I looked for the socket image but no luck.

I've done away with m.2 use they don't really make that big of a difference from sata except run hot and I hate hot spots plus I dual boot way to much with linux so I like removing any windows ssd's when doing so to keep the garbage linux grub off them.


----------



## Kissamies (Mar 4, 2022)

ThrashZone said:


> Hi,
> Yeah I've benchmarked the hell out of it too
> 
> I looked for the socket image but no luck.
> ...


Personally I'll go for M.2 drive next as I don't want to upgrade from my SATA drives (256GB + 3x480GB on motherboard and 2x128GB via a PCIe controller, I can just remove those) yet.


----------



## dimis (Mar 4, 2022)

Since I am using it for video rendering I have 2x1TB m.2 980Pro and 2x4tb sata. I have installed heatsings on m.2 since they seem to become hot very easy

I have used prime 95 but not for a long time (maybe 30minutes) and memtest and it seems stable at the moment


----------



## ThrashZone (Mar 4, 2022)

MaenadFIN said:


> Personally I'll go for M.2 drive next as I don't want to upgrade from my SATA drives (256GB + 3x480GB on motherboard and 2x128GB via a PCIe controller, I can just remove those) yet.


Hi,
Price wise m.2 and sata are around the same price now
Only difference is speed of course but other is heat, few mother boards have decent heat sinks and location sux for easy removal or install for that matter
Sata runs much cooler

I did get a pci-e m.2 card but water cooling pretty much killed that idea soft hosing in the way.

Don't use P95.
Use blender.


----------



## Kissamies (Mar 4, 2022)

ThrashZone said:


> Hi,
> Price wise m.2 and sata are around the same price now
> Only difference is speed of course but other is heat, few mother boards have decent heat sinks and location sux for easy removal or install for that matter
> Sata runs much cooler
> ...


Yea, just thinking about an entry-level 1TB drive so I guess that it's not going to run as hot as those high-end PCIe4.0 drives.


----------



## dimis (Mar 4, 2022)

I am gonna try blender later... 
I have seen great increase in sequetial speed with the m2's but I am getting the impression it lags a bit, but it could be just me


----------



## ThrashZone (Mar 4, 2022)

MaenadFIN said:


> Yea, just thinking about an entry-level 1TB drive so I guess that it's not going to run as hot as those high-end PCIe4.0 drives.


Hi,
Heat is the cost of speed.
Western digital blacks are looking pretty good price/ speed but still going to be hot on disk loads.



dimis said:


> I am gonna try blender later...
> I have seen great increase in sequetial speed with the m2's but I am getting the impression it lags a bit, but it could be just me


Here are my favorite cpu or gpu testing
Blender Open Data — blender.org

Classroom is good all that is needed is to install blender
Demo Files — blender.org


----------



## SKBARON (Mar 4, 2022)

Just my 2 cents: this looks totally fixable.

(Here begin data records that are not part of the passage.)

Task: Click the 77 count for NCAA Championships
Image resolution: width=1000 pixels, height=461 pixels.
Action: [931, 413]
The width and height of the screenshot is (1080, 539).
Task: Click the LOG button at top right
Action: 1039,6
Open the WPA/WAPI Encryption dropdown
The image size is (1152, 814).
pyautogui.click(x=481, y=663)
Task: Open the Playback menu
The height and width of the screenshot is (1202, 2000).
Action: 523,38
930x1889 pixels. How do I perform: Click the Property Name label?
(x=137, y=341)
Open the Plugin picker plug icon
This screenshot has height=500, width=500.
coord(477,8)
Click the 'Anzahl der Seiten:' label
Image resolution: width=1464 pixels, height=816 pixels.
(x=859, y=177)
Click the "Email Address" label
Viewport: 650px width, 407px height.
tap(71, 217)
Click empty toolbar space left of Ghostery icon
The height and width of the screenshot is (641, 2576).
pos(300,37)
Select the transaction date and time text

I had a h85 motherboard with a broken pin which was responsible for one memory slot. I found some steel whiring, of comparable thickness to the pins, threaded it into the socket and cut to lenght, tried to position it in a way that it was oriented like the other pins. Then i gently placed the CPU into the socket and locked it into place. The pc booted to problems and it was detecting all the ram. The only thing off though was that it would not be stable at default frequency ( in my case it was ddr3 1600), so i had to lower it to 1333. Otherwise it works nicely.


----------



## Deleted member 24505 (Mar 4, 2022)

SKBARON said:


> Just my 2 cents: this looks totally fixable. I had a h85 motherboard with a broken pin which was responsible for one memory slot. I found some steel whiring, of comparable thickness to the pins, threaded it into the socket and cut to lenght, tried to position it in a way that it was oriented like the other pins. Then i gently placed the CPU into the socket and locked it into place. The pc booted to problems and it was detecting all the ram. The only thing off though was that it would not be stable at default frequency ( in my case it was ddr3 1600), so i had to lower it to 1333. Otherwise it works nicely.


 
The pins on LGA1700 are tiny.


----------



## dimis (Mar 14, 2022)

I have left it as it is. Run some benchmarks (blender included), which gave me below average results (all setting @ default), but it seems to work ok despite the missing pin.
I was wondering though about the m2 slots. Are there any differences nowdays between the cpu (m.2_cpu slot) and the two chipset based (even within those two slots) m2q_sb and m2p_sb slots?
I have installed a bequite mc1 pro cooler and i am forced to have my os drive (980 pro) at the third and last slot. Could this slop share lanes with any of the pci-e slots?


----------



## Deleted member 24505 (Mar 14, 2022)

dimis said:


> I have left it as it is. Run some benchmarks (blender included), which gave me below average results (all setting @ default), but it seems to work ok despite the missing pin.
> I was wondering though about the m2 slots. Are there any differences nowdays between the cpu (m.2_cpu slot) and the two chipset based (even within those two slots) m2q_sb and m2p_sb slots?
> I have installed a bequite mc1 pro cooler and i am forced to have my os drive (980 pro) at the third and last slot. Could this slop share lanes with any of the pci-e slots?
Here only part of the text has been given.